> **TASKS TO COMPLETE**
a - Answer these questions using the text on 2024 in Romania, one answer per line, marked the same way:
(i) Who is listed as President of the Constitutional Court?
(ii) On what date did Bulgaria and Romania partially join the Schengen Area?
(iii) In which city did a court rule that the trial of Andrew Tate can proceed?
b - Update the text on 2024 in Romania between "- Decades:: 2000s;" and "Șerban (since 23 December)", inclusive, by replacing "Deputy Prime Ministers" with "Vice Prime Ministers". Write out that updated part in full.

> **PASSAGE TO READ**
___

- Decades:: 2000s; 2010s; 2020s;
- See also:: Other events of 2024; History of Romania; Timeline of Romanian history; Years in Romania;

= 2024 in Romania =

Events from the year 2024 in Romania.

== Incumbents ==
- President: Klaus Iohannis
- Prime Minister: Marcel Ciolacu
- Deputy Prime Ministers: Marian Neacșu and Cătălin Predoiu
- President of the Chamber of Deputies: Alfred Simonis (until 2 September); Daniel Suciu (2 September to 23 December); Ciprian-Constantin Șerban (since 23 December)
- President of the Senate: Nicolae Ciucă (until 23 December); Ilie Bolojan (since 23 December)
- President of the High Court of Cassation and Justice: Corina Corbu
- President of the Constitutional Court: Marian Enache
- Ciolacu Cabinet

== Events ==
=== March ===
- 12 March – President Klaus Iohannis announces that he will run for Secretary-General of the North Atlantic Treaty Organization.
- 31 March – Bulgaria and Romania partially join the Schengen Area, allowing travel by air and sea without border checks, Austria vetoed travel by land without border checks over fears that non-EU citizens could get easier access to the European Union.

=== April ===
- 26 April – A court in Bucharest rules that the human trafficking trial of British influencer Andrew Tate can proceed.

___

> **DATASET**
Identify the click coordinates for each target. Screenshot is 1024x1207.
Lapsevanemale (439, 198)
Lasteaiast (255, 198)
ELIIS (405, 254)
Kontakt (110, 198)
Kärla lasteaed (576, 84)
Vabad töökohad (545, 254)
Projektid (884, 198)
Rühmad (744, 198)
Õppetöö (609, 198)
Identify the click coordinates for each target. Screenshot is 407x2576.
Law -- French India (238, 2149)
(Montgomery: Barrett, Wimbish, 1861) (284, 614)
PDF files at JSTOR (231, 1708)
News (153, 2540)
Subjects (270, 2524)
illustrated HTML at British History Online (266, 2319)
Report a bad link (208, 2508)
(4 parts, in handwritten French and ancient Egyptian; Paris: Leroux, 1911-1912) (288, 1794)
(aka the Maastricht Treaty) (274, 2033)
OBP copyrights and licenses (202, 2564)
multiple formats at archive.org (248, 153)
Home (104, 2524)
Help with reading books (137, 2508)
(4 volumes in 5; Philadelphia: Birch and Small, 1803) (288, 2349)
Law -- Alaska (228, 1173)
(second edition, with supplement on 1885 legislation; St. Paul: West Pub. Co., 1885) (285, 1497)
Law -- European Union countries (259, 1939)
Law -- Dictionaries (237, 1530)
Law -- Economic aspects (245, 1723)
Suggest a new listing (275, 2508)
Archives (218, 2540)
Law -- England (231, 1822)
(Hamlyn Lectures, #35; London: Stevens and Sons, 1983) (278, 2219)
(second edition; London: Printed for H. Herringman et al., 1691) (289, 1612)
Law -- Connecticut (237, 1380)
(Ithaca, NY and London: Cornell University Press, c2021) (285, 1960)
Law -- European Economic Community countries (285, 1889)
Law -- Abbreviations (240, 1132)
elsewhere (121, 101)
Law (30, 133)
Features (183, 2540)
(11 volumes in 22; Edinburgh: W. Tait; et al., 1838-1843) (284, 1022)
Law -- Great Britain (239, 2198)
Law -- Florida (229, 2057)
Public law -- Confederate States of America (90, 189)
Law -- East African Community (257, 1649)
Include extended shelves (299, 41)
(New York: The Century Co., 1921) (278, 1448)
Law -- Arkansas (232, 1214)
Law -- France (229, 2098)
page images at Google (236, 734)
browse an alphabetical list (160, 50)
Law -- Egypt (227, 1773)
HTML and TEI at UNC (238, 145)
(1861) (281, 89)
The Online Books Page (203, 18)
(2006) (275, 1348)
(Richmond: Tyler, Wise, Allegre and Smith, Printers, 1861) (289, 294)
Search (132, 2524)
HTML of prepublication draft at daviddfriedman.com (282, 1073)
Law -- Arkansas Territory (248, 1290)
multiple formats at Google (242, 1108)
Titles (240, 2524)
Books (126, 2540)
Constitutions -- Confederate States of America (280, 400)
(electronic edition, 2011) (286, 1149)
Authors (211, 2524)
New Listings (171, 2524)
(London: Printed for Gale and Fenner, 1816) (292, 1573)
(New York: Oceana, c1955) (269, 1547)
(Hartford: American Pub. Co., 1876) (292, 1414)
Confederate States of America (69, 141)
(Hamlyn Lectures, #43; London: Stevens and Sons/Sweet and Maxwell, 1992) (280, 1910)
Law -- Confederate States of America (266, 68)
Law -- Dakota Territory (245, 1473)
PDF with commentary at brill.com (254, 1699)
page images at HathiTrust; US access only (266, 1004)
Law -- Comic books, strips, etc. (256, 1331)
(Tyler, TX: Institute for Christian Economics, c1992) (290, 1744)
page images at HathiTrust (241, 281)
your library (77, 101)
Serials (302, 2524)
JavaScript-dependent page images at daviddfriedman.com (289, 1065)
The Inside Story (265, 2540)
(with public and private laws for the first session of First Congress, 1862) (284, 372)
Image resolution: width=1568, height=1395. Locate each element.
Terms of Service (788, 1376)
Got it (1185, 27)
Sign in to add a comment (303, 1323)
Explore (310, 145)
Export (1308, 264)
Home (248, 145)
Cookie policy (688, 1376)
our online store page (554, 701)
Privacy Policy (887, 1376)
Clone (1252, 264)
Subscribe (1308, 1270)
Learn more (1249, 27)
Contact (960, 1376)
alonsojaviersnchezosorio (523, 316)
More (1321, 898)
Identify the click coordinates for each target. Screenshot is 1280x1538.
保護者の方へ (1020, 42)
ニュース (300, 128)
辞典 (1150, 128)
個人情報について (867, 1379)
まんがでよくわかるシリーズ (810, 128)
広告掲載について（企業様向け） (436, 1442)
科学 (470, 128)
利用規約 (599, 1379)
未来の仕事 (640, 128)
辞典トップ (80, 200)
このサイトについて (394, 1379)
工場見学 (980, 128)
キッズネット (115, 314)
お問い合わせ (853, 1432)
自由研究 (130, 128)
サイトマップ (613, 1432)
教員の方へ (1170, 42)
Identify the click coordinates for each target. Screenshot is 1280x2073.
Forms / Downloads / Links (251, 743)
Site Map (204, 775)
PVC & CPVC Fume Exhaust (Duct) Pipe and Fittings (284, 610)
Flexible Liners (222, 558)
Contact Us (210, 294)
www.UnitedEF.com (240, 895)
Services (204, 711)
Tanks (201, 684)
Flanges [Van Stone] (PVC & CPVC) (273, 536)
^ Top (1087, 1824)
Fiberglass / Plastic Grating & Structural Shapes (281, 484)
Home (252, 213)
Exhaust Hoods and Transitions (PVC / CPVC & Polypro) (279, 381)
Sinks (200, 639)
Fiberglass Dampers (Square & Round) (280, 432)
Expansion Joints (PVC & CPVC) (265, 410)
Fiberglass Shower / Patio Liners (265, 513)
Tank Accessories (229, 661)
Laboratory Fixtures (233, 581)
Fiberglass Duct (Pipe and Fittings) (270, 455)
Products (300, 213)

___

> **ANSWERS BELOW**
a -
(i) Marian Enache
(ii) 31 March
(iii) Bucharest

b -
- Decades:: 2000s; 2010s; 2020s;
- See also:: Other events of 2024; History of Romania; Timeline of Romanian history; Years in Romania;

= 2024 in Romania =

Events from the year 2024 in Romania.

== Incumbents ==
- President: Klaus Iohannis
- Prime Minister: Marcel Ciolacu
- Vice Prime Ministers: Marian Neacșu and Cătălin Predoiu
- President of the Chamber of Deputies: Alfred Simonis (until 2 September); Daniel Suciu (2 September to 23 December); Ciprian-Constantin Șerban (since 23 December)